Abstract
Older adults are at an elevated risk for passive suicide ideation. The interpersonal theory of suicide and the 3-step theory may provide a framework to better understand factors that contribute to passive suicide ideation among older adults. Specifically, this study aimed to test components of prominent suicide theories and examine the role of meaning in life in the associations between hopelessness, thwarted belongingness, perceived burdensomeness and passive suicide ideation among older adults. Participants were 243 adults aged 60 and older recruited from primary care settings in the southwest United States. We hypothesized that high meaning in life would weaken the associations between hopelessness, thwarted belongingness, perceived burdensomeness and passive suicide ideation. Results from moderation analyses indicate that meaning in life was a significant moderator of the associations between hopelessness and passive suicide ideation, thwarted belongingness and passive suicide ideation, and perceived burdensomeness and passive suicide ideation. These findings suggest that when meaning in life is low there are significant negative associations between hopelessness, thwarted belongingness, perceived burdensomeness and passive suicide ideation among older adults. Implications, limitations, and future directions are discussed.
Disclosure statement
No potential conflict of interest was reported by the authors.
Notes
1 Analyses were also conducted with depressive symptoms, Center for Epidemiological Studies - Depression Scale (Radloff, Citation1977) total scores, entered as a covariate. Overall, this did not change the pattern or statistical significance of the results.
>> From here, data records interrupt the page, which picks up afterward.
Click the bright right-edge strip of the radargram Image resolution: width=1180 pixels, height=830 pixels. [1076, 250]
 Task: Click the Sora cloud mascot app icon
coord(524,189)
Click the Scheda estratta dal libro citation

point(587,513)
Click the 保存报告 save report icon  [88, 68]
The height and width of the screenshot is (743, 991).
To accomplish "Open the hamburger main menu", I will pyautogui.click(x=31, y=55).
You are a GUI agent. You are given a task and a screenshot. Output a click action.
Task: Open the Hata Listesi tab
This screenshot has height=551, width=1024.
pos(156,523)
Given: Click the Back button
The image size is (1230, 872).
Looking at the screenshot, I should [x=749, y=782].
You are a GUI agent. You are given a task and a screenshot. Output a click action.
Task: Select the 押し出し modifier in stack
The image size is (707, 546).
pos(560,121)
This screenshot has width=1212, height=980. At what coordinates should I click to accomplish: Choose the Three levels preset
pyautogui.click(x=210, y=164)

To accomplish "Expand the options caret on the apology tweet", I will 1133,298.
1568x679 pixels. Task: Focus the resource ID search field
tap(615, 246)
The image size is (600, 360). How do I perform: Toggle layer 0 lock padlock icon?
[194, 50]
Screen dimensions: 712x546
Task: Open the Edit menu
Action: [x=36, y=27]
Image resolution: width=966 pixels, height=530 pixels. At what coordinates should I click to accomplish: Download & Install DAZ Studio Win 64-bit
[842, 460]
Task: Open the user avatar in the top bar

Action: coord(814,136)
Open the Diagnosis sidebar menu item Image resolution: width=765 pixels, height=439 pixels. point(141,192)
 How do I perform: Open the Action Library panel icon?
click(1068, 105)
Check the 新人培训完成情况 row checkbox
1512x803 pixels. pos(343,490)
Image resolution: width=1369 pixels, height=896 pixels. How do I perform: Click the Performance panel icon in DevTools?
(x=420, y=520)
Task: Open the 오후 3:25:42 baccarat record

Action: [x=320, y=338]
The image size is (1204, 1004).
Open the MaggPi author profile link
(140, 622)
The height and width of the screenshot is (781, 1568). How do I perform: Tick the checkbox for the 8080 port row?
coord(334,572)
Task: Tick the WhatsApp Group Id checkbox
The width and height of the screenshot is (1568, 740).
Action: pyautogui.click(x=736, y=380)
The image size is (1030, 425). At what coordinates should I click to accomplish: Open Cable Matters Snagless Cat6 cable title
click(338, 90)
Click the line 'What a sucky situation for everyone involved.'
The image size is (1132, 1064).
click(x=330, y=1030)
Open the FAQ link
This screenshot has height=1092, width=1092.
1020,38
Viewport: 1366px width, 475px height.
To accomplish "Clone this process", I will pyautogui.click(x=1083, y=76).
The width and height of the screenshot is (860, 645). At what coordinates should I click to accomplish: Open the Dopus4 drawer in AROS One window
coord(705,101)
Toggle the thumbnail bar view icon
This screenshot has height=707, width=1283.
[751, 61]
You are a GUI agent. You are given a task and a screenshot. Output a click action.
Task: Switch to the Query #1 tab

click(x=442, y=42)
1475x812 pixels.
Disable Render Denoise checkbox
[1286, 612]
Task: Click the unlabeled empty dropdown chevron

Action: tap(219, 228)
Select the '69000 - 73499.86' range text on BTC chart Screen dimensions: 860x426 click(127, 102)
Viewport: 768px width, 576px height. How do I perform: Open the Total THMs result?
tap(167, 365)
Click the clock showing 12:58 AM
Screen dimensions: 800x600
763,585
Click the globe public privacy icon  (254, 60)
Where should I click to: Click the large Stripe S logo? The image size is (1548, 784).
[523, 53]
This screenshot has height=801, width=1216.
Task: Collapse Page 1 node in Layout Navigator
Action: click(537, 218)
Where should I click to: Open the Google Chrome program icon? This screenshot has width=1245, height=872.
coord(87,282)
The model for hypothesis 2 had slight inconsistencies, which reflect potential suppression effects (Cohen & Cohen, Citation1975) or issues due to covarying. When covarying for depressive symptoms, the main effect of thwarted belongingness changed sign (but not significance) and the simple slopes became significant at more extreme values of the moderator. Additionally, previous literature suggests that covarying may produce results that are atheoretical and lack clinical utility (Lynam, Hoyle, & Newman, Citation2006; Rogers et al., 2018); therefore, results were presented not controlling for depressive symptoms.